**Document extract**:
+++
As an instance of the confidence and devotion of his army, after he had left it and after it had been beaten, battered and broken by the battles around Atlanta, Jonesboro', Franklin and Nashville, and he had been recalled by the voice of the country to its command in North Carolina, and the men heard that he was coming and was then in the vicinity of the army, many of them left their camps, guns, equipage, everything, and set out to find him, and when they did so they embraced him with shouts of joy and tears of affection ; and the old hero was so deeply affected by their demonstrations of devotion that his strong frame trembled with emotion, as it had never done in the fiery face of booming battle.

Soon after this the battle of Bentonville occurred, in which his old soldiers, though tattered and torn, barefooted and ragged, fought with the same courage and alacrity that had characterized them in the better days of their hope and power. But do not understand me to say or imply that that army (the army of Tennessee) ever refused to fight under any commander who ordered it to battle. It never did. And at the storming of Franklin, Tenn., under command of General Hood, men never fought more bravely or died more freely. That was a battle which, for desperate, reckless courage, will rank with Gettysburg or Balaklava.
+++
**Data listing**:
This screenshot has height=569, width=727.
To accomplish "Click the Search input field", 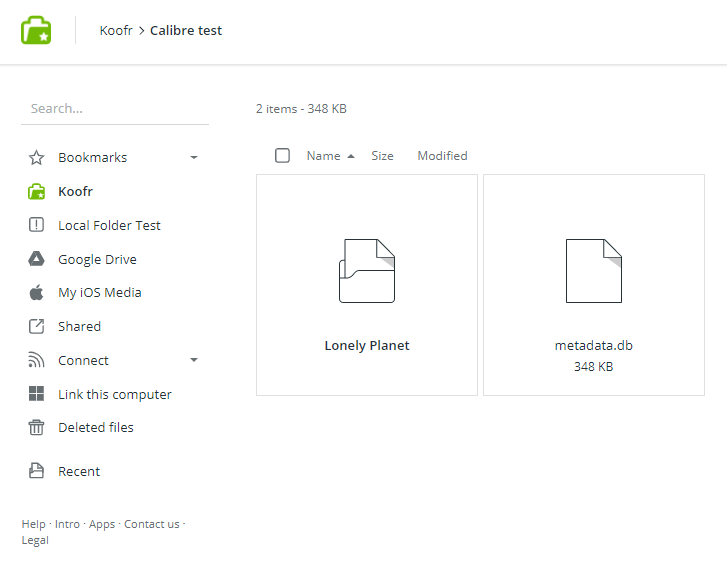I will coord(114,109).
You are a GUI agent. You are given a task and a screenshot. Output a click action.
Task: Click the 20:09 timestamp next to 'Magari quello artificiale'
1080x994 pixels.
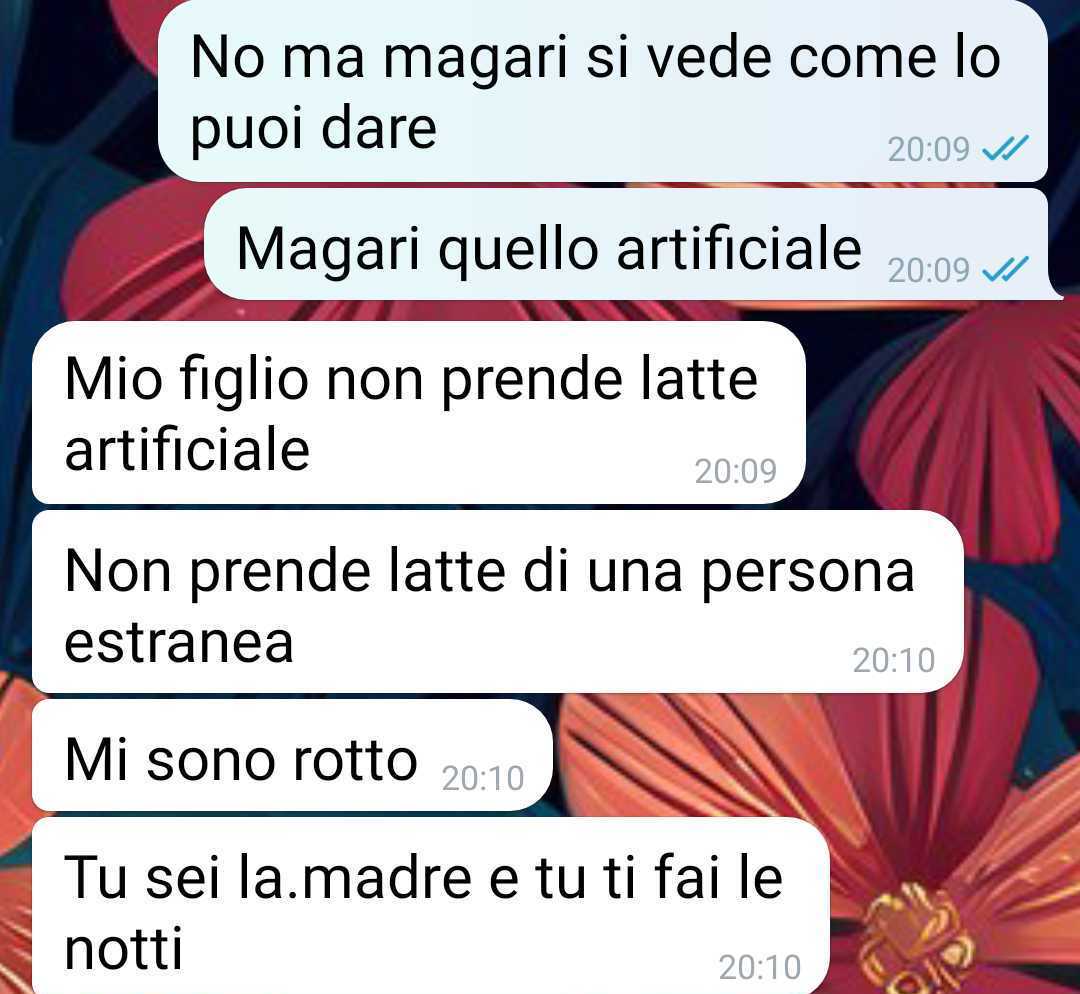coord(928,270)
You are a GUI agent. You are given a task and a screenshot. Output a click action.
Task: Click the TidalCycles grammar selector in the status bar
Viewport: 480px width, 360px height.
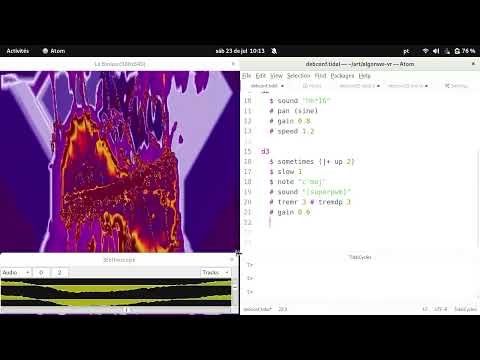[465, 309]
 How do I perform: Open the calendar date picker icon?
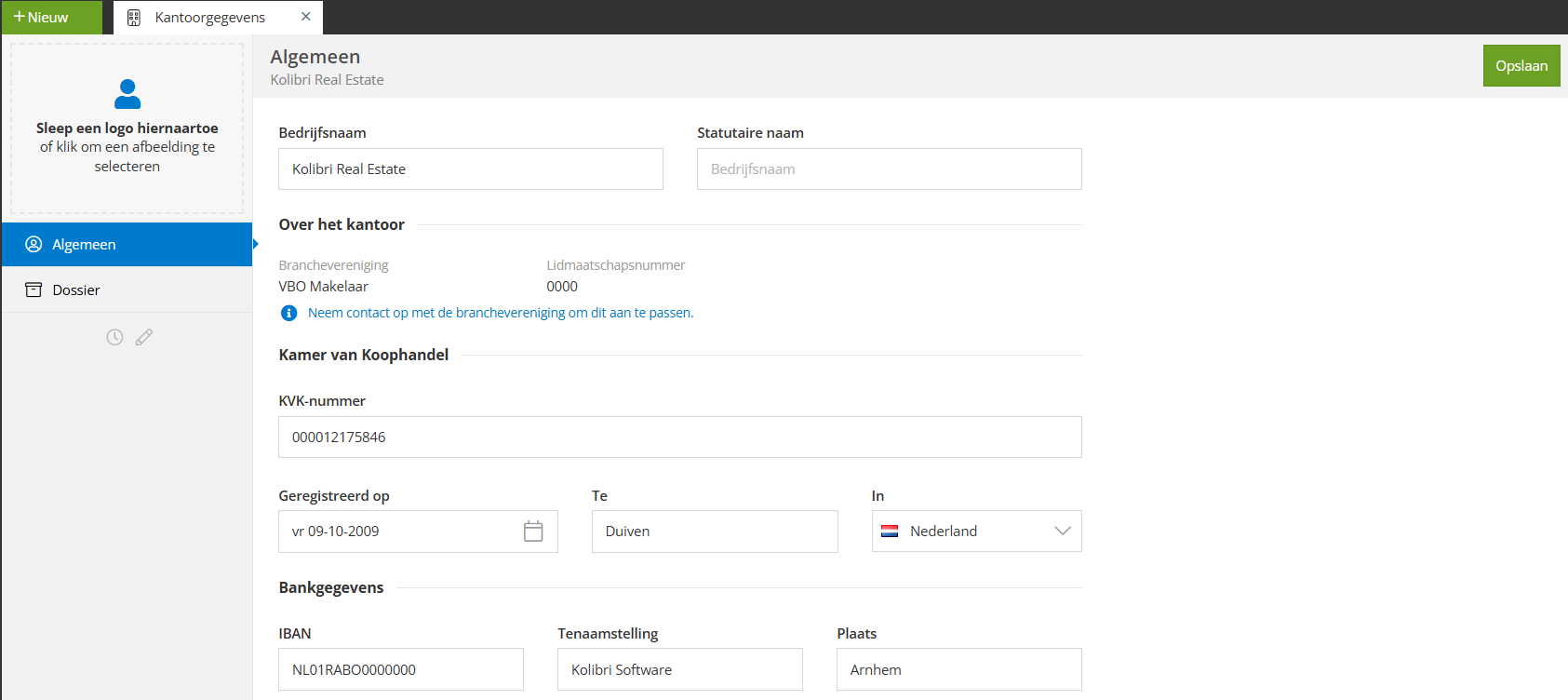(533, 532)
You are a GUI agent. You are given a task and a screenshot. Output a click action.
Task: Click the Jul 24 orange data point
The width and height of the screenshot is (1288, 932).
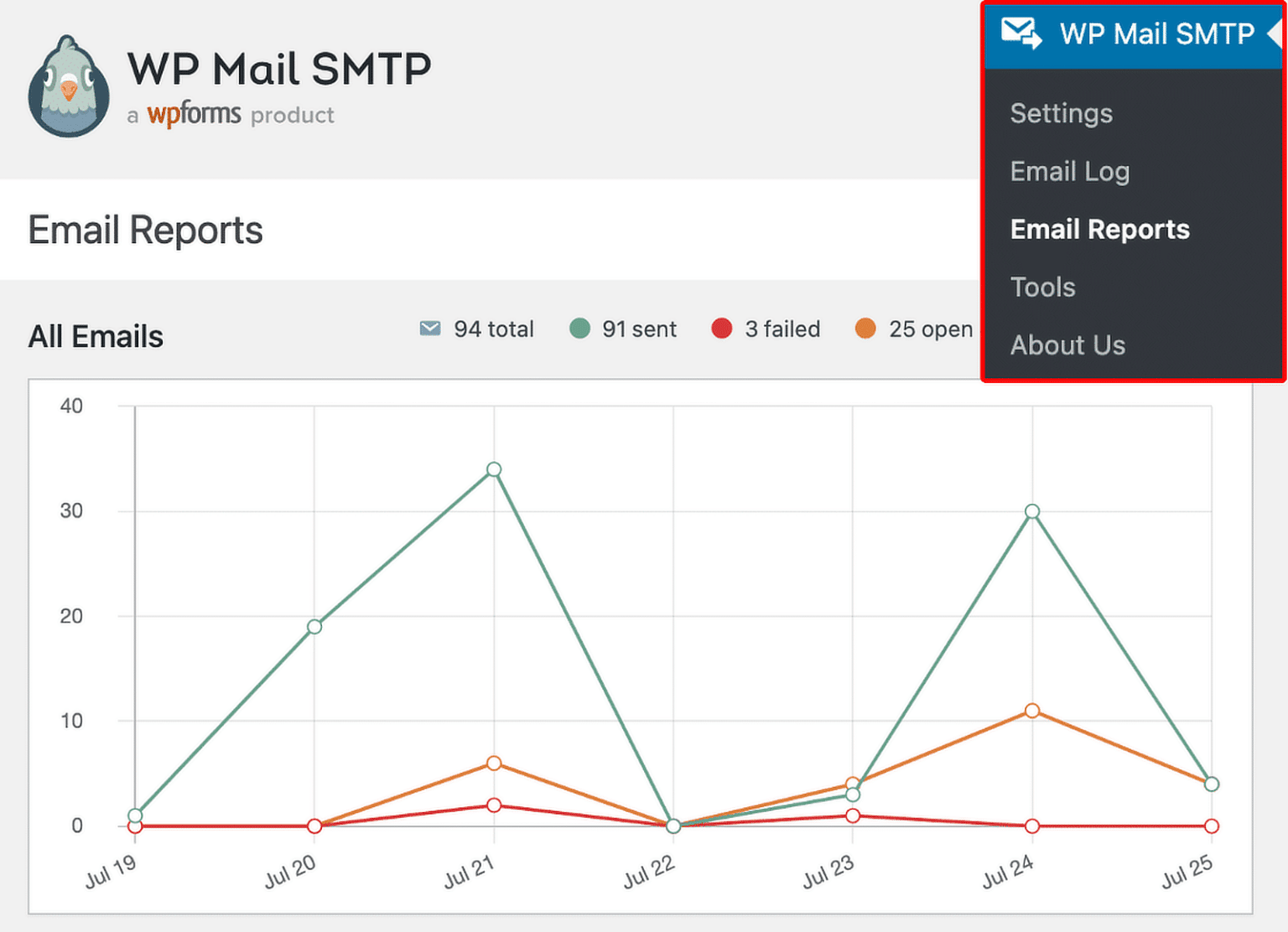point(1031,710)
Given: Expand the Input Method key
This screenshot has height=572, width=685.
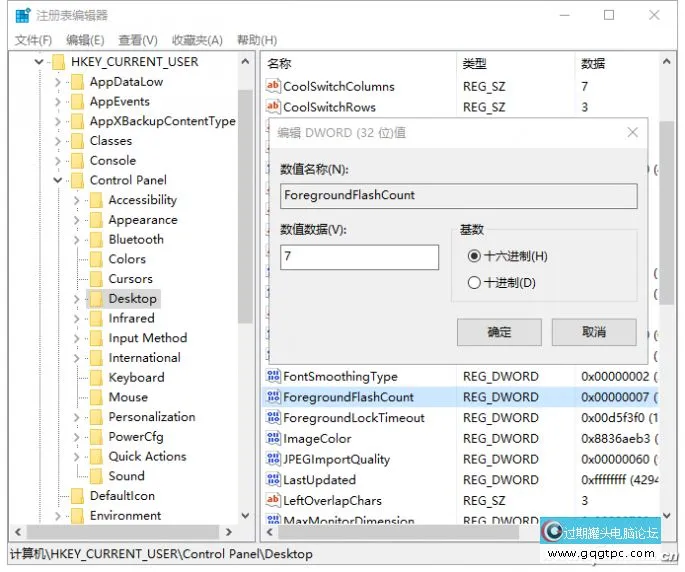Looking at the screenshot, I should (76, 338).
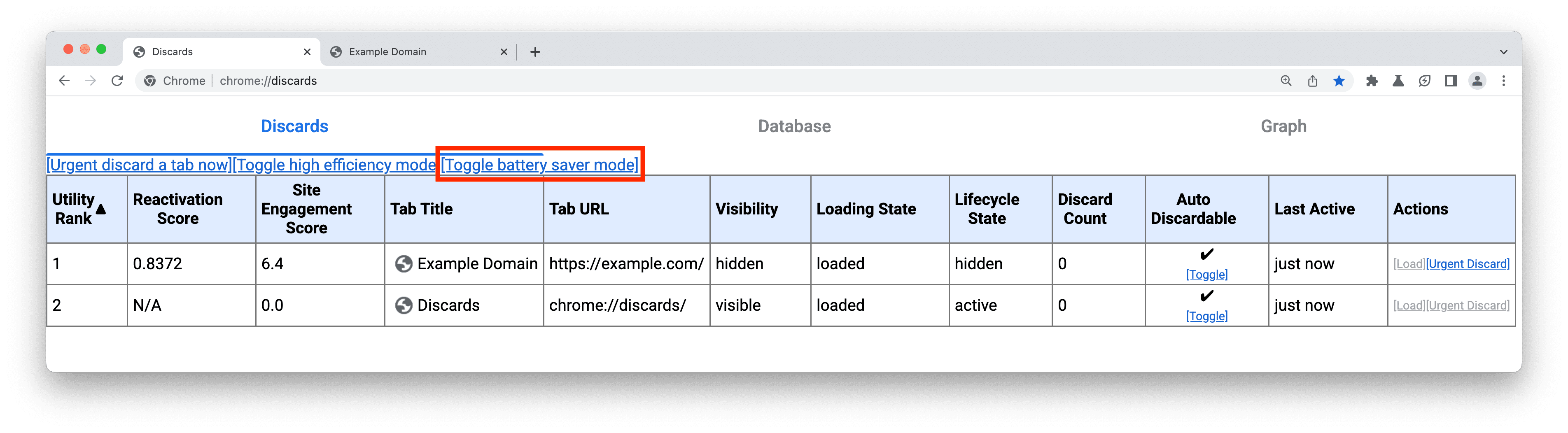This screenshot has width=1568, height=433.
Task: Open the side panel icon
Action: click(1451, 80)
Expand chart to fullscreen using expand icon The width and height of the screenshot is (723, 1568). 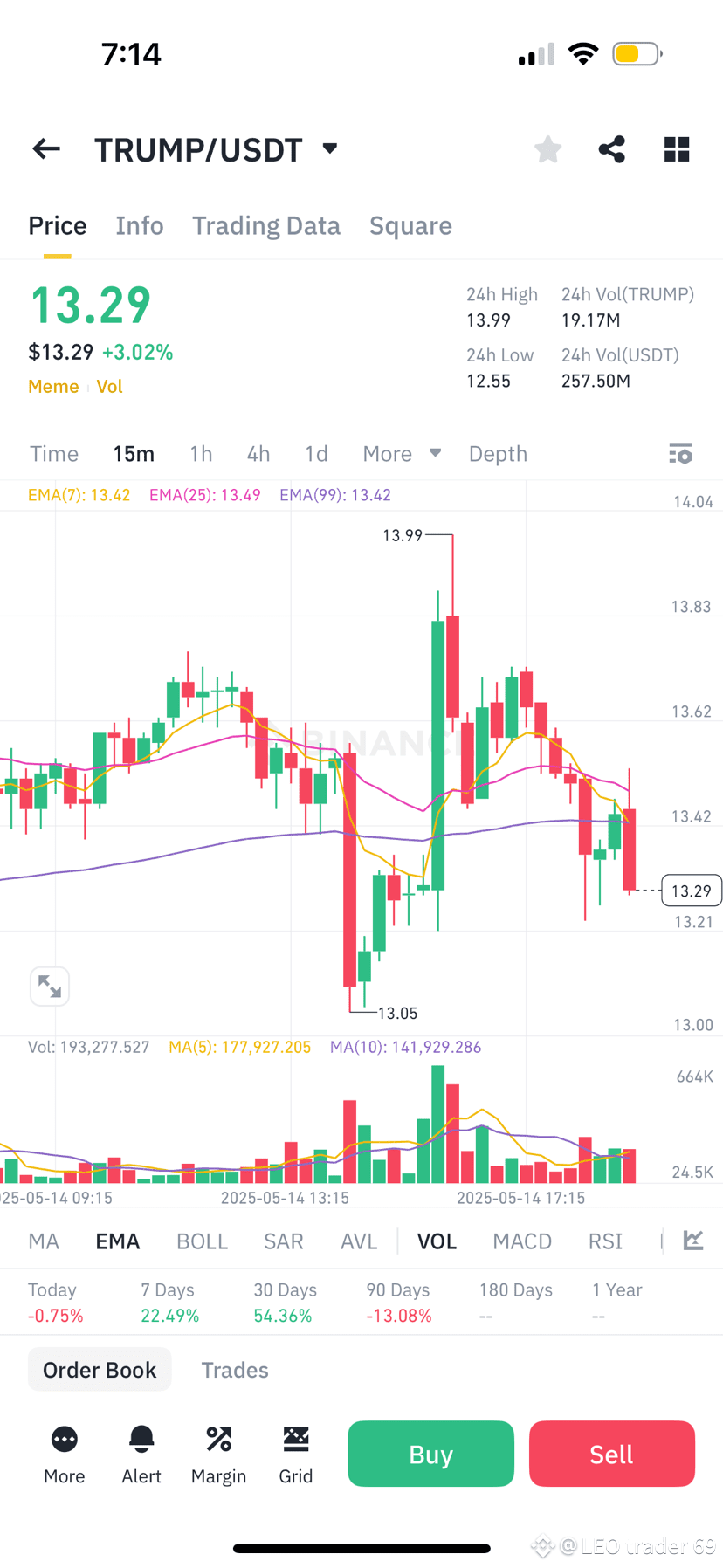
+++
**Job**: Extend the passage about the Army of Tennessee and its commander, picking up right after its final sentence.

**Written response**:
As another evidence of General Johnston's military sagacity and of his ability to divine the plans and movements of his adversaries, I have heard it stated that General Sherman said he never made a movement, while confronting him, in which Johnston had not antici- pated him. I have also seen it stated that General Sherman esteemed him the greatest soldier of the Confederacy ; and very naturally might General Sherman, himself a great soldier, think so, for he had known and felt the masterly stroke of his majestic arm.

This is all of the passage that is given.